Collected performance and quality data are integrated with a graph visualization module, allowing engineers to analyze the optimization process structurally. This makes it easy to identify which layers are bottlenecks, determine whether a particular optimization technique actually improves latency, and explore additional optimization options tailored to the target hardware and runtime environment.

Rather than treating optimization as a collection of isolated techniques, NetsPresso® frames it as a systematic process of experimentation, measurement, analysis, and iteration.

 

Sneak Peek: NetsPresso Probe

Ahead of the NetsPresso® update, Nota AI has released NetsPresso Probe.

Probe is a specialized tool for visualizing model graphs and comparing structural differences before and after optimization. Understanding the architecture of Transformer-based models is often challenging. To help developers better interpret their models, Nota AI has made this graph visualization capability freely available. Because understanding the model structure is the starting point for effective optimization.

 

Closing Thoughts

The expansion of GenAI to the edge is already underway.
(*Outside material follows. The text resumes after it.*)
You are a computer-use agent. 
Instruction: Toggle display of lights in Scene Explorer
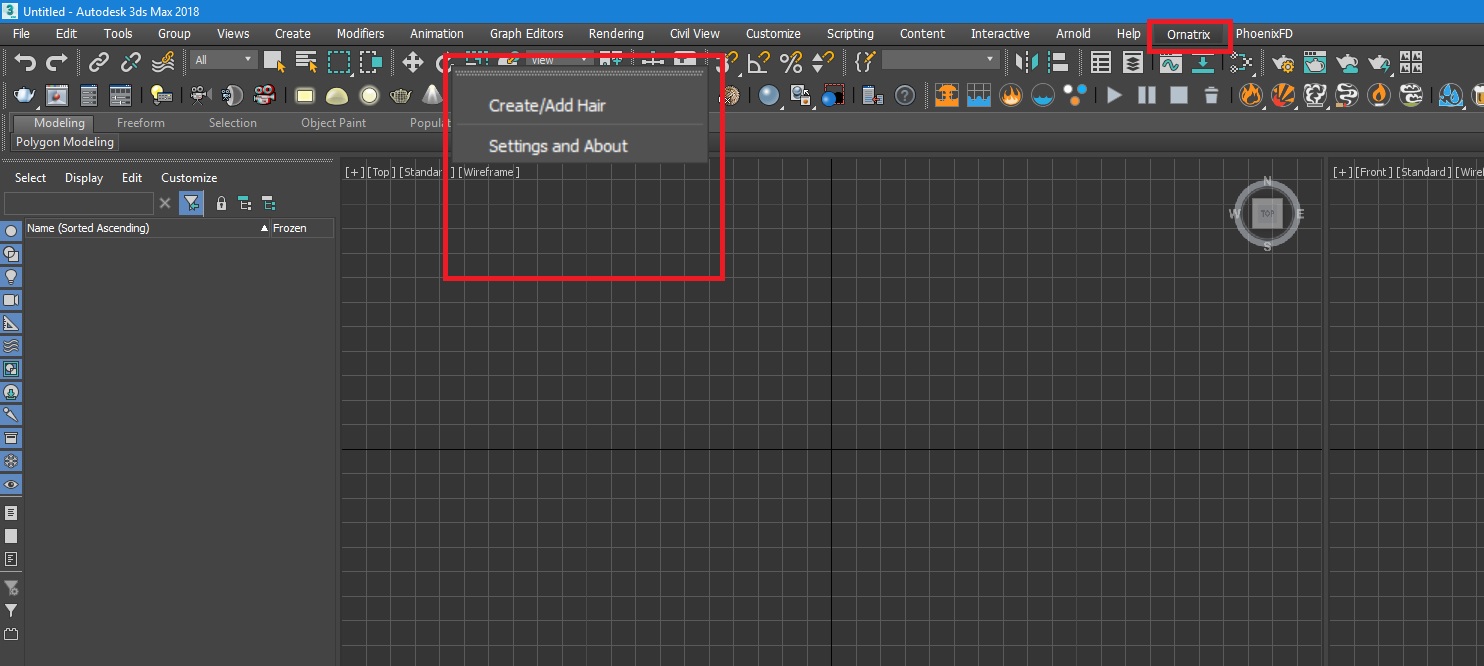point(12,277)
The key question is no longer whether it will happen, but which models will run on which devices—and how efficiently they can do so.

With dynamic model architectures, fragmented frameworks, and increasingly heterogeneous hardware environments, edge optimization is becoming more complex than ever.

Through NPIR and Cross UI, NetsPresso® aims to address this complexity in a structured way.

Our goal is clear:
to make it possible to run diverse GenAI models on every device—and to make the optimization process far more productive.

GenAI Everywhere.

And we’re excited to begin this journey with you.


If you have any further inquiries about this research, please feel free to reach out to us at following email address: 📧 contact@nota.ai.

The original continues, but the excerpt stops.